NOS hemos hartado, y seguiremos hartándonos, de oír reflexiones, discursos y promesas acerca de la corrupción. Muchos, seguramente todos, son y serán bienintencionados. Transparencia, más y mejores normas, no toleraremos cosas raras, echaremos a los aprovechados y a los que metan la mano en la caja, pedimos perdón, etcétera, etcétera. La política, especialmente en los tiempos de la televisión e Internet, se cimienta en la confianza, y la confianza en los políticos catalanes y españoles escasea de forma alarmante. Ha ocurrido por múltiples razones, entre ellas los escándalos vinculados a la corrupción. La gente no cree en los políticos ni se los cree. Mucho peor: los mira mal, despiertan rechazo e incluso animadversión.
Las recetas, los cambios necesarios, son conocidas. Y deberían tomarse desde arriba. Sería desde luego lo mejor: que las cúpulas, los que mandan de verdad, reformaran las condiciones que hacen posible, que propician incluso, los desmanes. Cambios en el sistema de financiación de los partidos, en el sistema electoral, en la hacienda de los ayuntamientos, en el orden urbanístico…, pero es altamente improbable que los que remenen les cireres desmonten un tinglado que, a ellos, digan lo que digan, les va bien. Por lo tanto, lo más realista es pensar que continúen con los discursos a la espera de que amaine, y luego, a seguir como siempre. A los partidos les preocupa la llamada desafección -traducida en abstención- cuando les daña a ellos más que a los adversarios.
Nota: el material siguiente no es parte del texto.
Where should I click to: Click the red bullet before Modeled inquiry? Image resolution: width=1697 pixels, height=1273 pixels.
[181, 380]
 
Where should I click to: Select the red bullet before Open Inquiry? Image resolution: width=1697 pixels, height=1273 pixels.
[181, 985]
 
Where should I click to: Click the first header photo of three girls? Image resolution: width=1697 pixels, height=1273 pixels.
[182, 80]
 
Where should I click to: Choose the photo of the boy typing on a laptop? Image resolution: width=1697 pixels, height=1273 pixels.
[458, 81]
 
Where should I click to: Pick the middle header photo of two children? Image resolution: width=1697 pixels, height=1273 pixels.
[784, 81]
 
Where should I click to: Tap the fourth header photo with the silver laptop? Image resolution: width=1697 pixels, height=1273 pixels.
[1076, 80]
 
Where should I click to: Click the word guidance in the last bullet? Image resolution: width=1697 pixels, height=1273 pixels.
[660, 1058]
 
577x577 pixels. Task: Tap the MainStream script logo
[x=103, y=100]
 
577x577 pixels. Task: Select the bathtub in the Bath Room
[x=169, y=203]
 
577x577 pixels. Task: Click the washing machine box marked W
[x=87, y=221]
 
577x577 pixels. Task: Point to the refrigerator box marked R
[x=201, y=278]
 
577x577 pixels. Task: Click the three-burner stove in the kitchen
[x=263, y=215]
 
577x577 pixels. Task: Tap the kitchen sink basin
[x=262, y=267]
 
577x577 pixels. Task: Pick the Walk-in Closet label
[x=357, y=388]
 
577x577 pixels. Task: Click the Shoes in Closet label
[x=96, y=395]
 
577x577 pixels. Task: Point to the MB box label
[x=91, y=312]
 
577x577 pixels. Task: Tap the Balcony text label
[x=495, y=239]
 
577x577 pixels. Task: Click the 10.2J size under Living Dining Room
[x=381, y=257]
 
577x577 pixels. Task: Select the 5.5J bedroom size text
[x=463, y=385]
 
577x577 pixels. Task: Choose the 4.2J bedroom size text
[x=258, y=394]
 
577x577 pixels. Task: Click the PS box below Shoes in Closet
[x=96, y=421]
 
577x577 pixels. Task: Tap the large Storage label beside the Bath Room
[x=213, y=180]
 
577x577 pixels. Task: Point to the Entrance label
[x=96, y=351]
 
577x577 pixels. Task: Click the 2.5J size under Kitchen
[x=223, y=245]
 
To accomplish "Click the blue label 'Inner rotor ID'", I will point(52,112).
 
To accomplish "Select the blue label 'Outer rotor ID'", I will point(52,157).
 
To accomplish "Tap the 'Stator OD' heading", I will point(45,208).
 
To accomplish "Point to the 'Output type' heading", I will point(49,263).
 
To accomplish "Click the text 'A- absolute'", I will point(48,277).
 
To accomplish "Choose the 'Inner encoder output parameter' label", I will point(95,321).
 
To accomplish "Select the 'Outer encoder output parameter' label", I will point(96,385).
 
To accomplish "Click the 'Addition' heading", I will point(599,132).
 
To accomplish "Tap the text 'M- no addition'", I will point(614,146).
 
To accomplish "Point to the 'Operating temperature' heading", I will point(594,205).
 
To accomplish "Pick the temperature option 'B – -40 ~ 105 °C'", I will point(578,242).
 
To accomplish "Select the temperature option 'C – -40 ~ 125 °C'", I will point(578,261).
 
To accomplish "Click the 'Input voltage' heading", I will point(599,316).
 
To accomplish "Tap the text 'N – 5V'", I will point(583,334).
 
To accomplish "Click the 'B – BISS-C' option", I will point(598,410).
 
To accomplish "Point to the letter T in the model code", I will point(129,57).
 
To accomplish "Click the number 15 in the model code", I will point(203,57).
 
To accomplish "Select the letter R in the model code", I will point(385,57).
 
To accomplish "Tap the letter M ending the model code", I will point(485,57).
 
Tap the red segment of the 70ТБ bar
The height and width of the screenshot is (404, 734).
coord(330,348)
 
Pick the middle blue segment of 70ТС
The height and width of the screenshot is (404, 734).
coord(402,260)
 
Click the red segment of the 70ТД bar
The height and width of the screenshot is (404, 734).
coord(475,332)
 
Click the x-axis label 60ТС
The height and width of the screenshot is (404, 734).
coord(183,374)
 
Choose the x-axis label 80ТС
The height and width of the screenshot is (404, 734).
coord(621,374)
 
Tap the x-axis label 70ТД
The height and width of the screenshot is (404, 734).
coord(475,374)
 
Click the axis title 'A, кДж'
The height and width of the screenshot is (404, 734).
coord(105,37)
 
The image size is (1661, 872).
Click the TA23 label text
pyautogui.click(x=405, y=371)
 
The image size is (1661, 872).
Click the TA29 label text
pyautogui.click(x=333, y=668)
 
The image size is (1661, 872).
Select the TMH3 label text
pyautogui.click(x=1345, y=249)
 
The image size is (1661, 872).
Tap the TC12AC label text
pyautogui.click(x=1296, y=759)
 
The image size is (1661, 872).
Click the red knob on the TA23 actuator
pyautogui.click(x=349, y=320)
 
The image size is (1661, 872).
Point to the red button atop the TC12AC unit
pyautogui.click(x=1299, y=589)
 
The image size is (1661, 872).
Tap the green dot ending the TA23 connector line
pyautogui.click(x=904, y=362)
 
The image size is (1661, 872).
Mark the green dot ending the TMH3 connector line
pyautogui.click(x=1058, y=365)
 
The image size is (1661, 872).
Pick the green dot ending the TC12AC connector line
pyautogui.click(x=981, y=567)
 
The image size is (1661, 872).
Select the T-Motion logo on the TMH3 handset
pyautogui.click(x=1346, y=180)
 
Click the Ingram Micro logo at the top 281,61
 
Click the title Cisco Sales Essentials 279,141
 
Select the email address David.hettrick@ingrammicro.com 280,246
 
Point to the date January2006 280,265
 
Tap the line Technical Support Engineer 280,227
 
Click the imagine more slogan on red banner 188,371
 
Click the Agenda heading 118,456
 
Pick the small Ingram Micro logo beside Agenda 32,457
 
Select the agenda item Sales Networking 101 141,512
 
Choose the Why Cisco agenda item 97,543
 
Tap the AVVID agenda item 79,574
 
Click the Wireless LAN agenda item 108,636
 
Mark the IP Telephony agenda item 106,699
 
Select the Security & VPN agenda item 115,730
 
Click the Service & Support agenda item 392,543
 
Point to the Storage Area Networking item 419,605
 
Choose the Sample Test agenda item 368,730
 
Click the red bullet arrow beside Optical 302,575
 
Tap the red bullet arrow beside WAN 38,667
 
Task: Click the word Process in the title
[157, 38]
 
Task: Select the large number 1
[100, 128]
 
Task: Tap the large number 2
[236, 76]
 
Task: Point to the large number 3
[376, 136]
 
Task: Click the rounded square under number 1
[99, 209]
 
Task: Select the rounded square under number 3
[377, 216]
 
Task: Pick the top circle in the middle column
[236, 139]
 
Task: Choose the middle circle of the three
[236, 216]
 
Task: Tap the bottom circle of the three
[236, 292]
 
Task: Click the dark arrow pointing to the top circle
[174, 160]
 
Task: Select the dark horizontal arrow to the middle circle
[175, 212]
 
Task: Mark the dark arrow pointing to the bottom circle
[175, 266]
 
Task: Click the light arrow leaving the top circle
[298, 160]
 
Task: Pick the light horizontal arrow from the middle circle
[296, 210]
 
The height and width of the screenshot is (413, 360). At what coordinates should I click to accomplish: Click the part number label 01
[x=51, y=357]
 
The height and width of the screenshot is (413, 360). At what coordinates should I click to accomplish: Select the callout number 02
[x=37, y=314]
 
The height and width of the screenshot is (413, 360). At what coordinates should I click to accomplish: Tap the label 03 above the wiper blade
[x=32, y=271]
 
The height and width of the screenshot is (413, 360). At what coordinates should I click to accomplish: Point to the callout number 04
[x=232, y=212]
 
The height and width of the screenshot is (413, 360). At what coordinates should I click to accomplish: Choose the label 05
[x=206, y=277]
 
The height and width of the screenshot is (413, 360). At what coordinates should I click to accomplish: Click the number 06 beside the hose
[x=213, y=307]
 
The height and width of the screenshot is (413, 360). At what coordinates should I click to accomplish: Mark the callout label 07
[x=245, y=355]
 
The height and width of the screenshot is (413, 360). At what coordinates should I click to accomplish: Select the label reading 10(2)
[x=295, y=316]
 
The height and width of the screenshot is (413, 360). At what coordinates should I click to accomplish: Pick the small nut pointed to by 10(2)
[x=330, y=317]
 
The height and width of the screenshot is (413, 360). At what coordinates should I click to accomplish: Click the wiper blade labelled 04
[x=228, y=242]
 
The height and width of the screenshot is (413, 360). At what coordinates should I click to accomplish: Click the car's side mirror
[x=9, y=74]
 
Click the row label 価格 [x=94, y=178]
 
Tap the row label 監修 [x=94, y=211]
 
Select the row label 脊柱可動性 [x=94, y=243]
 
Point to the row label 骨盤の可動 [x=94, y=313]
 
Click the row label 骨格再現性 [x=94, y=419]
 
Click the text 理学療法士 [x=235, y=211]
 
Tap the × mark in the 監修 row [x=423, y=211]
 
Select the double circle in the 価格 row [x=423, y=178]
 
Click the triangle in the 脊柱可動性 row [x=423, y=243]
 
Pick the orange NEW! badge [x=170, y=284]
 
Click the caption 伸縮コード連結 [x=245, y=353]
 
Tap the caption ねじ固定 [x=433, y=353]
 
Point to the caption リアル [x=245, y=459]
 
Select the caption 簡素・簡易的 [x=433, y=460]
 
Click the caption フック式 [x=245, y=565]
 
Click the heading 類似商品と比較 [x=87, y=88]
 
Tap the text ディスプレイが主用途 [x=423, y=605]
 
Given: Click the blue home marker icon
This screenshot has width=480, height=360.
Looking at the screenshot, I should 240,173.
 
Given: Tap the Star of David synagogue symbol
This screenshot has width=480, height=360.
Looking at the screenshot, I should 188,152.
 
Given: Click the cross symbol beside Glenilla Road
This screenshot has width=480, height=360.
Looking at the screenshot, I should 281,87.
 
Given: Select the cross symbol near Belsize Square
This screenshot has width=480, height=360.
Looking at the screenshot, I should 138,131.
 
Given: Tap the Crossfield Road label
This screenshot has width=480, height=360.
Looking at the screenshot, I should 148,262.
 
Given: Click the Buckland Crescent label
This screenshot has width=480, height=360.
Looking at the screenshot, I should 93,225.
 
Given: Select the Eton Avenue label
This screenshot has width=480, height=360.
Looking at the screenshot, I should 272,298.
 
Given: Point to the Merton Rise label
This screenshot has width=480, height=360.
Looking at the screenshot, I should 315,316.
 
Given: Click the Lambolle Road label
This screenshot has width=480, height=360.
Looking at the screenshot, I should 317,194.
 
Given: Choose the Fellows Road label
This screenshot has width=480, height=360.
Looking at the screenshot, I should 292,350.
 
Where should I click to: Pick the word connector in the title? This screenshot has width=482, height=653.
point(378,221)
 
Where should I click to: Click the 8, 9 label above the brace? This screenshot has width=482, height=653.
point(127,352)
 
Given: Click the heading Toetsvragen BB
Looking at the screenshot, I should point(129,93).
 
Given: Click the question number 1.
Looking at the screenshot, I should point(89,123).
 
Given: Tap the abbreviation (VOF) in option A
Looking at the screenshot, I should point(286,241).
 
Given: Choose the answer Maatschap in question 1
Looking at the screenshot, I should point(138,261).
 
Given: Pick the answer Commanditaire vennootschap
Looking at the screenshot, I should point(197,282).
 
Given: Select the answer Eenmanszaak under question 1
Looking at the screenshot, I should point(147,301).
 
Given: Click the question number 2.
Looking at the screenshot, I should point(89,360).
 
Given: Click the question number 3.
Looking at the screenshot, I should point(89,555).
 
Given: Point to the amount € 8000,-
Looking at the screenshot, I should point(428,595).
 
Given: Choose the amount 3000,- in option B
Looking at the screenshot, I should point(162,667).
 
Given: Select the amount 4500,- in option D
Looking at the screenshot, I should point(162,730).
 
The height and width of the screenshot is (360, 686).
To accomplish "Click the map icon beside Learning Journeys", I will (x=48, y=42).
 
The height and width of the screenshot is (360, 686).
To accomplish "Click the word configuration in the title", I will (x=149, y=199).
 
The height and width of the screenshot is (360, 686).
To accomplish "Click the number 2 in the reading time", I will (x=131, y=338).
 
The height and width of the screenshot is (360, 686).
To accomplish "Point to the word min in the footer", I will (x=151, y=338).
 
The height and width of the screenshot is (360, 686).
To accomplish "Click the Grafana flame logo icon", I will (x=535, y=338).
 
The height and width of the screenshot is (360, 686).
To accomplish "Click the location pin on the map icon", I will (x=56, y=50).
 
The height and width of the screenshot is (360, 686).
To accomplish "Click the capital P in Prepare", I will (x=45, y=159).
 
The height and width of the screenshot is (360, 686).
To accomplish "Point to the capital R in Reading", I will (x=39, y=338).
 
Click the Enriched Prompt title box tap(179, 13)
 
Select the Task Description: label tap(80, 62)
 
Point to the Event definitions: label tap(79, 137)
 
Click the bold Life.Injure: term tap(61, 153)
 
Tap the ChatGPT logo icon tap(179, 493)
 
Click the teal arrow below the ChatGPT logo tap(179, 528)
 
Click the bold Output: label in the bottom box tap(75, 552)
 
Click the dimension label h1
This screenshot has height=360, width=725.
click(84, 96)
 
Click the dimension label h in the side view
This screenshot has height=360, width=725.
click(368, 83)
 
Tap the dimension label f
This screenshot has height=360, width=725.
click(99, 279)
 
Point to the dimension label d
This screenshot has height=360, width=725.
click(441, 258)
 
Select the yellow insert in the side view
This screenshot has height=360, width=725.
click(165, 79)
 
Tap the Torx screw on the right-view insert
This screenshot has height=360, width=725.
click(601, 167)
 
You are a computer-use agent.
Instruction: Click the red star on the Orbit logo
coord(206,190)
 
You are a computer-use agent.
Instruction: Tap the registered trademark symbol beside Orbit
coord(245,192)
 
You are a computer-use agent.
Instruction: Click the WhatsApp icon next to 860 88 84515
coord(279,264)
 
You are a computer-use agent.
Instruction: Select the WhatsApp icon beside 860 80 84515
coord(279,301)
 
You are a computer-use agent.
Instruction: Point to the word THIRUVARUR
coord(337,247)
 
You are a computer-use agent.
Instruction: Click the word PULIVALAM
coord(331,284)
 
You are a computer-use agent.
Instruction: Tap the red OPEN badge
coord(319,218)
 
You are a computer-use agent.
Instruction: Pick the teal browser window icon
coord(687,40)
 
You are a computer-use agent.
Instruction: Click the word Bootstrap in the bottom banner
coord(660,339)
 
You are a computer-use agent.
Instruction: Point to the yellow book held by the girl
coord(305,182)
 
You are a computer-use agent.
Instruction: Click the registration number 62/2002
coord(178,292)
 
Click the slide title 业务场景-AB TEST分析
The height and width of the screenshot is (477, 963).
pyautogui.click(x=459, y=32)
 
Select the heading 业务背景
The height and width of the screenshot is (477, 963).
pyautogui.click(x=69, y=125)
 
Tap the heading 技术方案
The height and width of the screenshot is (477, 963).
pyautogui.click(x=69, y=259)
En caso contrario, bienvenida sea. A los partidos les preocupan los escándalos -traducidos en desafección- cuando les dañan más a ellos que a los demás. Si no, bienvenidos sean también.
Únicamente si la gente, los ciudadanos, siguiera enfadada y exigiendo cambios de forma sostenida habría una esperanza. Pero somos latinos, meridionales, y como tales tendemos a perder los estribos para, al cabo de un tiempo, relativizar e incluso olvidarnos de lo que poco antes nos hacía hervir la sangre. Que la gente acabe adaptándose, acabe asumiendo lo que hay -la tendencia a la fatalidad es asimismo muy latina- es uno de los peligros. El otro es que una porción de la ciudadanía opte por alguna vía redentora y populista, que ya hay varias en el mercado. Aunque, si uno lo piensa bien, constituye toda una tentación. Quizás así, con una buena sacudida, con un buen susto, nuestros políticos nos tomarían en serio de una vez.